**The problem:**
Going from the line that contains "Where should I" through the last line of the records, set down each line again exactly, both included, with pictures left out.

(Data listing Opens)

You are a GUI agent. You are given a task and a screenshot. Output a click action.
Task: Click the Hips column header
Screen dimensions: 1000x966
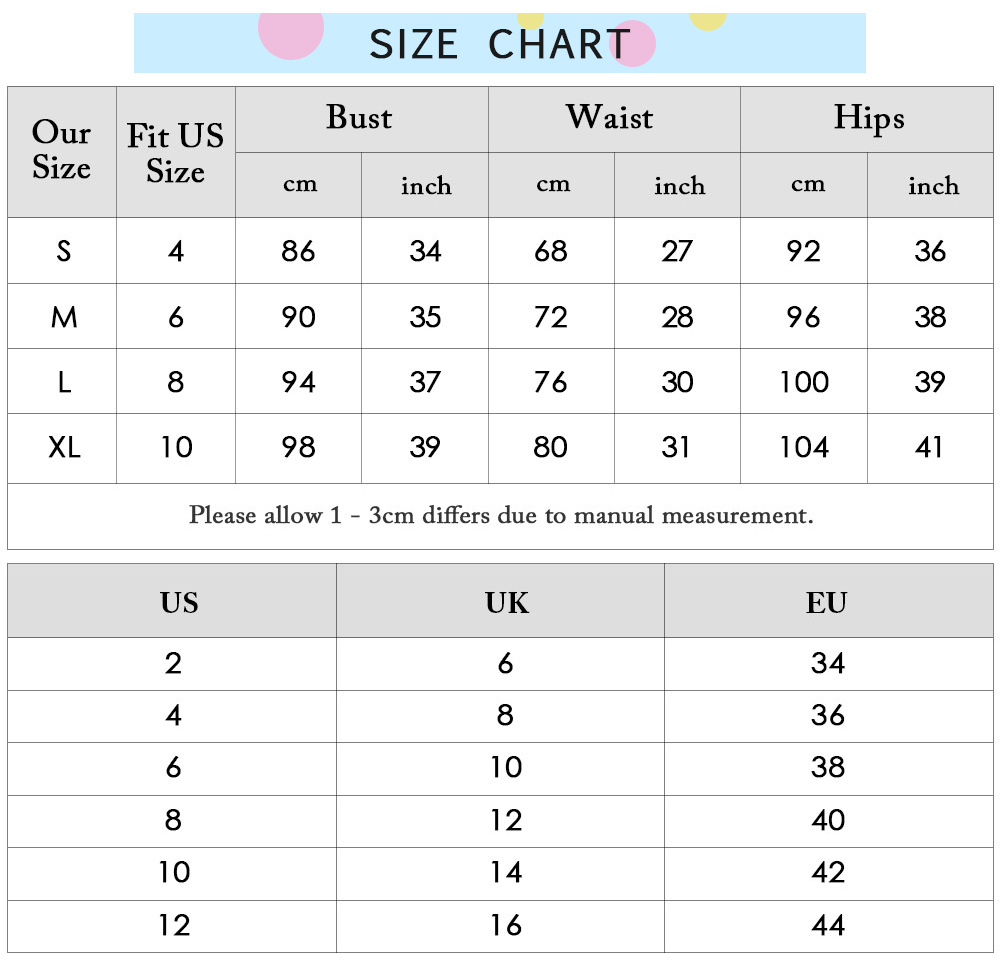pos(869,118)
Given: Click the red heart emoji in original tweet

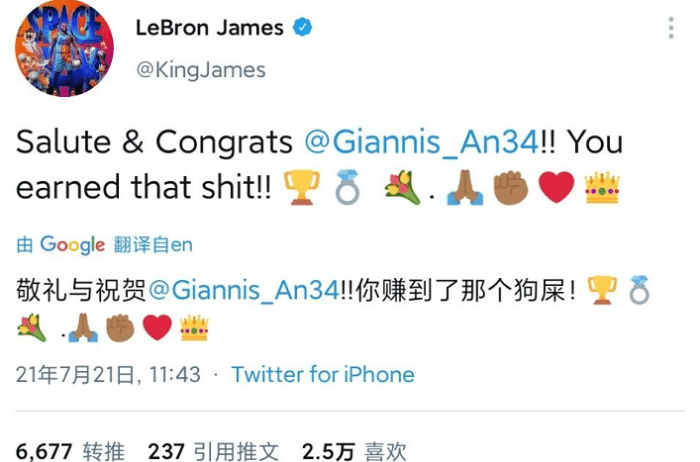Looking at the screenshot, I should coord(556,187).
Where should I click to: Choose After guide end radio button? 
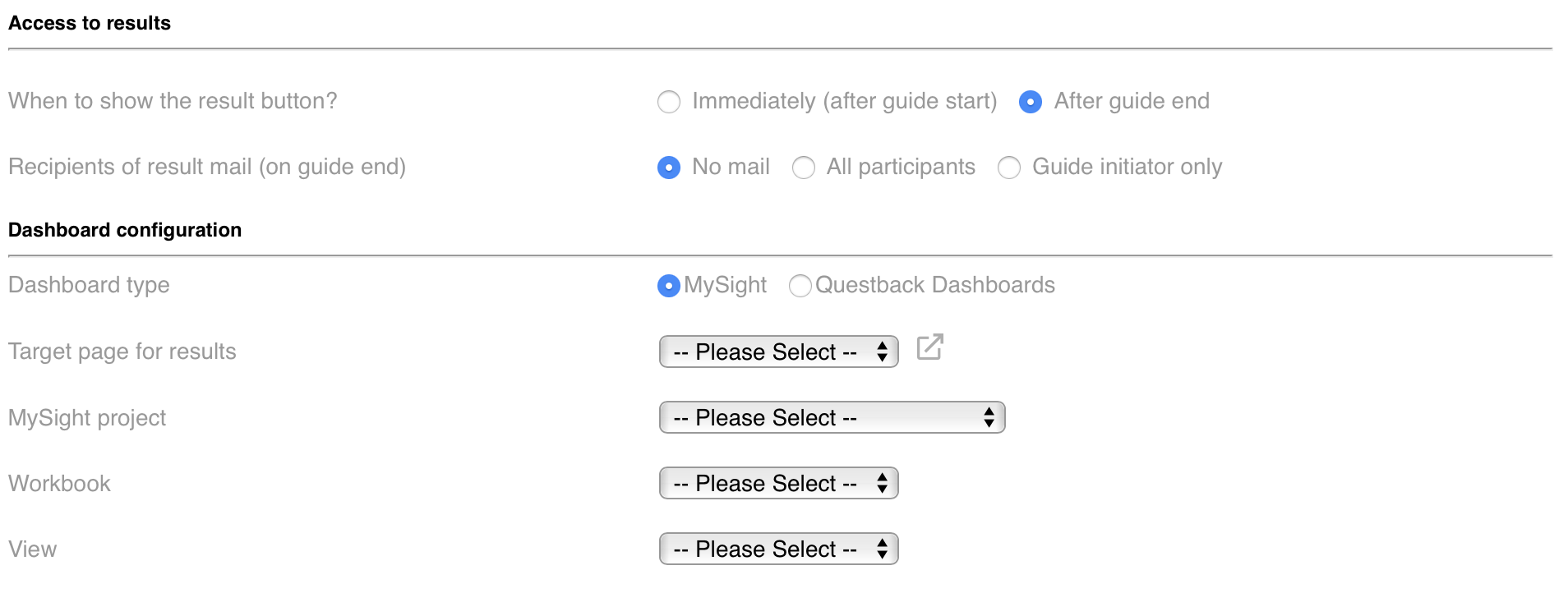[x=1030, y=102]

(Data listing Closes)

**Exercise output:**
Where should I click to: Choose After guide end radio button? 
[x=1030, y=102]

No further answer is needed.